Irish legislation can be accessed via the electronic Irish Statute Book web site (eISB) which is produced and maintained by the Office of the Attorney General.
Users can browse and search for legislation via the electronic Irish Statute Book database which contains:
Acts are published as enacted. Some areas of the law are consolidated from time to time in the form of a legally binding consolidated act for example the Value-Added Tax Consolidation Act 2010 (31/2010).
The official version of the Acts of the Oireachtas and Statutory Instruments remains the printed version published by the Stationery Office.
Ireland is a parliamentary democracy. The National Parliament (Oireachtas) consists of the President and two Houses: Dáil Éireann (House of Representatives) and Seanad Éireann (the Senate) whose functions and powers derive from the Constitution of Ireland enacted by the People on 1st July, 1937.
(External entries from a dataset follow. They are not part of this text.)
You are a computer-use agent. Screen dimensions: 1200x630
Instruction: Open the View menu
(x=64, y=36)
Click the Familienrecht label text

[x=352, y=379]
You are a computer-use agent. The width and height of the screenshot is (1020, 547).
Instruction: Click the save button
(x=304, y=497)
Legislation encompasses primary legislation: law enacted by the Dáil and Seanad and signed by the President and secondary legislation (regulations, rules, orders, etc.) made under the authority of an Act.
Primary legislation: Acts of the Oireachtas
The sole and exclusive power of making laws is vested in the Oireachtas subject to the obligations of European Union membership as provided for in the Constitution of Ireland.
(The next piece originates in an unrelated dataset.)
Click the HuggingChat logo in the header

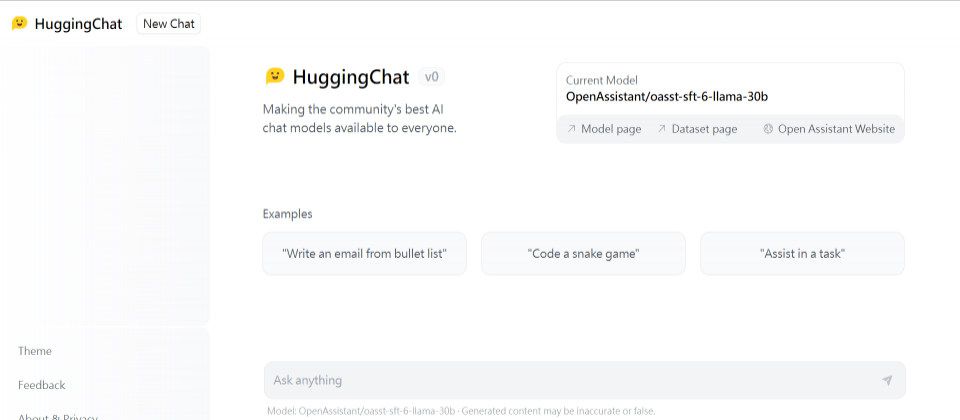20,23
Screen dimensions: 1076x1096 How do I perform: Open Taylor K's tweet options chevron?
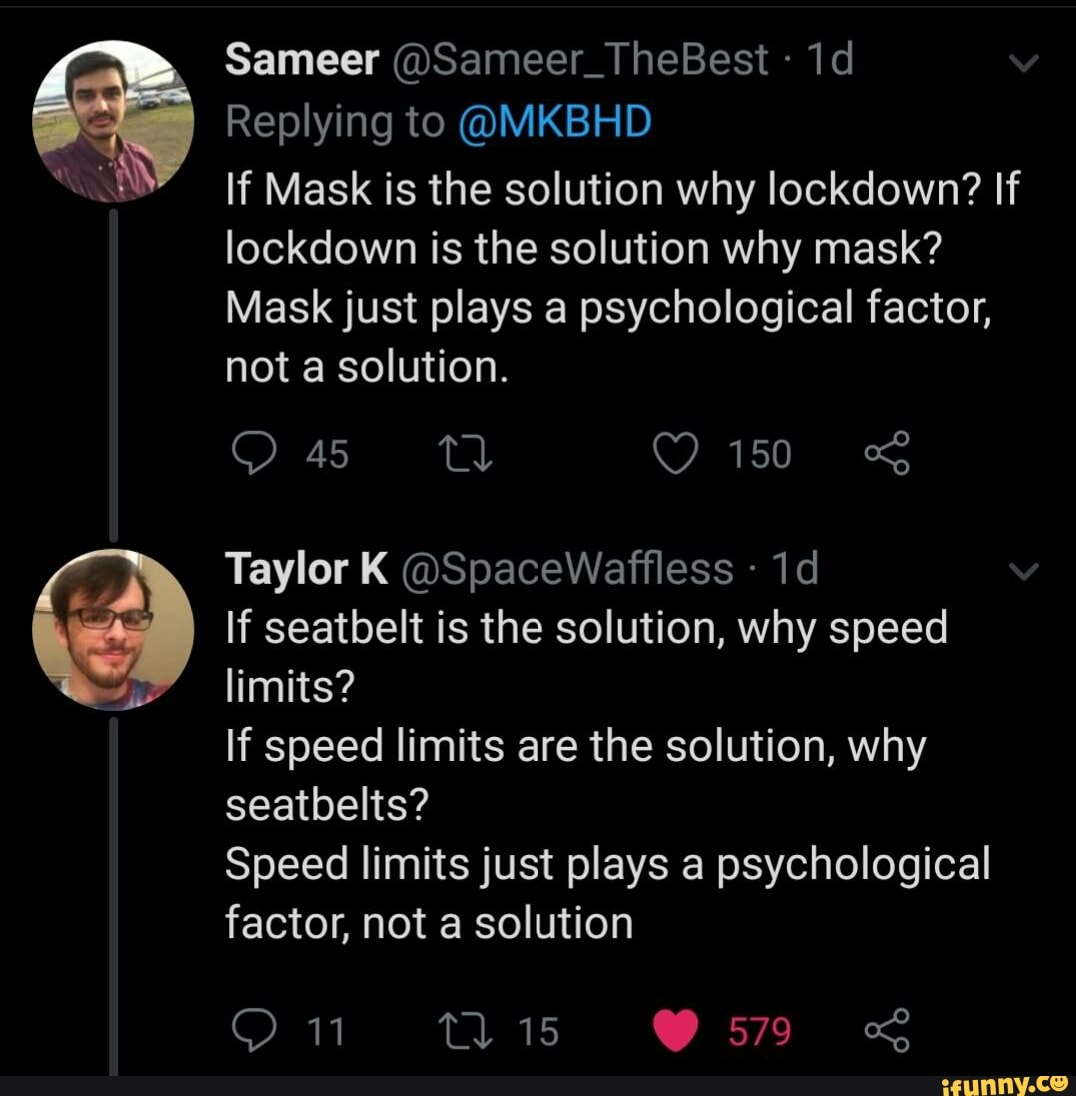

All Acts of the Oireachtas start life as Bills which are proposals for legislation initiated in either the Dáil or Seanad. Bills applicable to the general body of citizens are called Public Bills and those promoted by local authorities and private bodies or individuals for their own purpose are called Private Bills. These are very rare and are dealt with under separate procedures.
Secondary Legislation: Statutory Instruments
Secondary legislation, in the form of Statutory Instruments, is governed by the Statutory Instruments Act 1947. There are five main types of statutory instrument: orders, regulations, rules, by-laws and schemes.
Statutory Instruments have a wide variety of functions. They are not enacted by the Oireachtas but are made by persons or bodies to whom legislative power has been delegated by Statute in relation to detailed day-to-day matters arising from the operation of the relevant primary legislation.
Statutory Instruments are used, for example, to implement European Directives, designate the days on which particular District Courts sit and delegate the powers of Ministers. Specified Government Ministers and other agencies and bodies are authorised to make Statutory Instruments by particular Acts and several hundred instruments are made annually.
Legislation Directory (formerly Chronological Tables)
The purpose of the Legislation Directory is to enable users of Irish Statutes to identify whether a particular Act has been amended or otherwise affected since its enactment. The Legislation Directory is produced by the Law Reform Commission ( www.lawreform.ie/as-gaeilge.48.html ) and is published on the eISB web site.